Our client, a global corporation, was facing an investigation by a government agency into alleged price fixing. The regulators believed they would find the evidence in the documents and issued a broad request—with just four months to get the job done.
This wasn’t a case of finding a needle in a haystack. Rather, a wide range of documents were responsive. A sample of the initial collection suggested that as many as 45% of the documents would be responsive. One option was to produce everything but the client had a significant amount of confidential and proprietary information that it did not want to be inadvertently exposed. Thus, they needed to produce responsive documents, but only responsive documents.
How would the company get through the documents, finding the responsive (and only the responsive) documents to meet the production deadlines, including one within the first two weeks of the review—compounded by numerous unforeseen changes in review criteria and last-minute rolling collection uploads that lay ahead?
Making review efficient
Our goal was simple: Use OpenTextTM Insight Predict, our technology-assisted review (TAR 2.0) continuous active learning (CAL) engine, to find the relevant documents as quickly and efficiently as possible. We matched our engine with the High-Efficiency Managed Review team, experienced eDiscovery document review experts who are versed in getting the most out of OpenText software.
The team used TAR based on continuous active learning from the beginning, without the need for a senior lawyer subject matter expert (SME) to review thousands of documents to train the system. (TAR 1.0 systems require significant up-front training.) Rather, the team got started right away using the responsive documents already identified for initial training, with no time to waste.
The measure of a predictive review is how quickly the algorithm can surface relevant documents.
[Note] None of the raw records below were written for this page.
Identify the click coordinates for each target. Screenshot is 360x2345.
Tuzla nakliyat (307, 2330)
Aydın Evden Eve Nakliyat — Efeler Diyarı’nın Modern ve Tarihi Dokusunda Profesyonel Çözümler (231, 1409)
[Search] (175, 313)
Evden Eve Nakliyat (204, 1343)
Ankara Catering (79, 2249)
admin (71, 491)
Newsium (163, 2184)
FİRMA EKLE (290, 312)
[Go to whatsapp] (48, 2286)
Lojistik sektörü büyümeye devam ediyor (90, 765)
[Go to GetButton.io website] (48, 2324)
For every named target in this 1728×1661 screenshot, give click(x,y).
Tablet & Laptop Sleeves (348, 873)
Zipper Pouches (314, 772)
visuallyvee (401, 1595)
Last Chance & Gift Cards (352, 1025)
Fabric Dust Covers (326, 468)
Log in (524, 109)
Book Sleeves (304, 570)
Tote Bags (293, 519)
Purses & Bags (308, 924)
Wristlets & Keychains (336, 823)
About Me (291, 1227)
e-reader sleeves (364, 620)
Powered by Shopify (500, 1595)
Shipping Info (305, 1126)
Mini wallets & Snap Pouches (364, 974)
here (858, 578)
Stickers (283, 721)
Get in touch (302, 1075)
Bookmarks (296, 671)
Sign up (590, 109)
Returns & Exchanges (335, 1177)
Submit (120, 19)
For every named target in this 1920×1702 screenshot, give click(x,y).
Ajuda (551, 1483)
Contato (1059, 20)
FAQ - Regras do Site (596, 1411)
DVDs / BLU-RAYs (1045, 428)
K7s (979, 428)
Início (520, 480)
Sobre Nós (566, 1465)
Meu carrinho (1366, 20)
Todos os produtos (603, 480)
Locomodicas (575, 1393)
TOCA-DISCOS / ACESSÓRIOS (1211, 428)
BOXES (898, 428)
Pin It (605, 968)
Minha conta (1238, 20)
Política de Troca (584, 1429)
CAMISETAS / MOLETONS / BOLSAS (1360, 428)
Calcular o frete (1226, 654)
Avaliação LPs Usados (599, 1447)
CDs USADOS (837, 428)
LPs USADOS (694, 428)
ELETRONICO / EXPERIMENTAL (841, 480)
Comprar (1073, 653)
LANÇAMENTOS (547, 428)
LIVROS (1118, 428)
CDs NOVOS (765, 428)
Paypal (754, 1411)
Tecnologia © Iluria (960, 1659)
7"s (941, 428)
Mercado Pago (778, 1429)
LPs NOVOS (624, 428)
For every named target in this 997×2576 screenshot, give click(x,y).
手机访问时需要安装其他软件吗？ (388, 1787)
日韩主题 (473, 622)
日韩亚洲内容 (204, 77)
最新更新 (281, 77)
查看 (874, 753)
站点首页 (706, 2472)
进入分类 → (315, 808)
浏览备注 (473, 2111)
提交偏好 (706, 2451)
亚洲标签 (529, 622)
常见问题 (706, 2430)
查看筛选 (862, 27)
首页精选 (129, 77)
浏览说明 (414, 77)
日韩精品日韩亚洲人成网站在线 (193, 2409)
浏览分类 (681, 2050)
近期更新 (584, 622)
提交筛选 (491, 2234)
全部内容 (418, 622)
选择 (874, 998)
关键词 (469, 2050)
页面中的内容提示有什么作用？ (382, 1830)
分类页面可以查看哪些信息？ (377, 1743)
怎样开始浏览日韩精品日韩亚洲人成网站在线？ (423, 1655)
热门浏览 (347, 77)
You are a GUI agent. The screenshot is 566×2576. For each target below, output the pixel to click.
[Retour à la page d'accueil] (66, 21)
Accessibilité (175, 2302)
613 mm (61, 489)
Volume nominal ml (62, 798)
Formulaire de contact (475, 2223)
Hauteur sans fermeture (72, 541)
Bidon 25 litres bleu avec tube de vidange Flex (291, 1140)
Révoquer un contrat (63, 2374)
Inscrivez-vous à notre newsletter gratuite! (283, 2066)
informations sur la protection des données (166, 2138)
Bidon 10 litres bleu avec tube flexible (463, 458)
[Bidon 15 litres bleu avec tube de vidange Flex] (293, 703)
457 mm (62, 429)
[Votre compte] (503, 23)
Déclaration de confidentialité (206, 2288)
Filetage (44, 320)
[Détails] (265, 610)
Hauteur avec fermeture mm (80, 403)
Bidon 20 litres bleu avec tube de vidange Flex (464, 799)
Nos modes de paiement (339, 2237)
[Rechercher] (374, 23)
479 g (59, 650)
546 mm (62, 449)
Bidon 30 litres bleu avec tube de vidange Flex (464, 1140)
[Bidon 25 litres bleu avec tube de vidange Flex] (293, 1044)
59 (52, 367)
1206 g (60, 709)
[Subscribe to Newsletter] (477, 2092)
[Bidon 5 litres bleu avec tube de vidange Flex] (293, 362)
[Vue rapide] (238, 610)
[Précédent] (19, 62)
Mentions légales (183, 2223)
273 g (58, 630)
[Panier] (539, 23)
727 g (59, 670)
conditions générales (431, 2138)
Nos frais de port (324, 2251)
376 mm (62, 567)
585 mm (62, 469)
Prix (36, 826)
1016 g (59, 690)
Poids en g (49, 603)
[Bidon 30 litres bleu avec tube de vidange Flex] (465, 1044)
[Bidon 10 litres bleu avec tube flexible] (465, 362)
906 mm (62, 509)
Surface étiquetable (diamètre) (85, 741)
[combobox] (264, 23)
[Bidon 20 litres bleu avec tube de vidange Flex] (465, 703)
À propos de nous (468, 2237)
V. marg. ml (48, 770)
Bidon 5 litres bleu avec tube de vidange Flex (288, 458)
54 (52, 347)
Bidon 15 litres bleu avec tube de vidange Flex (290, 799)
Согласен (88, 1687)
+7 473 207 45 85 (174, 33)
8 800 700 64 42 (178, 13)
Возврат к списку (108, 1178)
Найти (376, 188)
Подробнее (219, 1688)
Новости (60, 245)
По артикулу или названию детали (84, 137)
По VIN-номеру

Like a bloodhound born to track, Insight Predict picked up the trail almost immediately.
Here is a chart showing the percentage of relevant documents Predict found on a batch by batch basis.
There were almost 5,000 batches in this review. Each blue line represents the percentage of relevant documents in the batch. In the early stages, the number reached 80% to 90%. That meant the managed review team found 80 to 90 responsive documents out of 100 in their batch. It also meant that they saw only a few nonresponsive documents, which was our ultimate goal. Make the reviewers as efficient as possible, to keep review costs as low as possible.
This is an important but seldom-discussed topic. How many nonresponsive documents does the reviewer see for each responsive one? As stated, our goal was to maximize the number of relevant documents our team reviewed while minimizing the nonresponsive ones.
When keywords are used to cull documents, reviewers typically have to look at as many as nine nonresponsive documents for each responsive one. That means they are wasting their time for about 90% of their review efforts. With Predict, our statistics show that the ratio is much narrower, about 2 to 1, which means the team finishes faster and bills less. We call this “review efficiency,” and it is an important ratio to consider when looking at e-discovery alternatives.
In this case, our team achieved a review efficiency of 1.33 to 1, which is pretty remarkable. That means that the review team looked at very few nonresponsive documents over the course of the project. Taking the math up two decimals, the average team member only had to look at 133 documents to find 100 responsive ones. This remarkable efficiency was achieved by the combination of the TAR 2.0 engine plus the expertise of our reviewers.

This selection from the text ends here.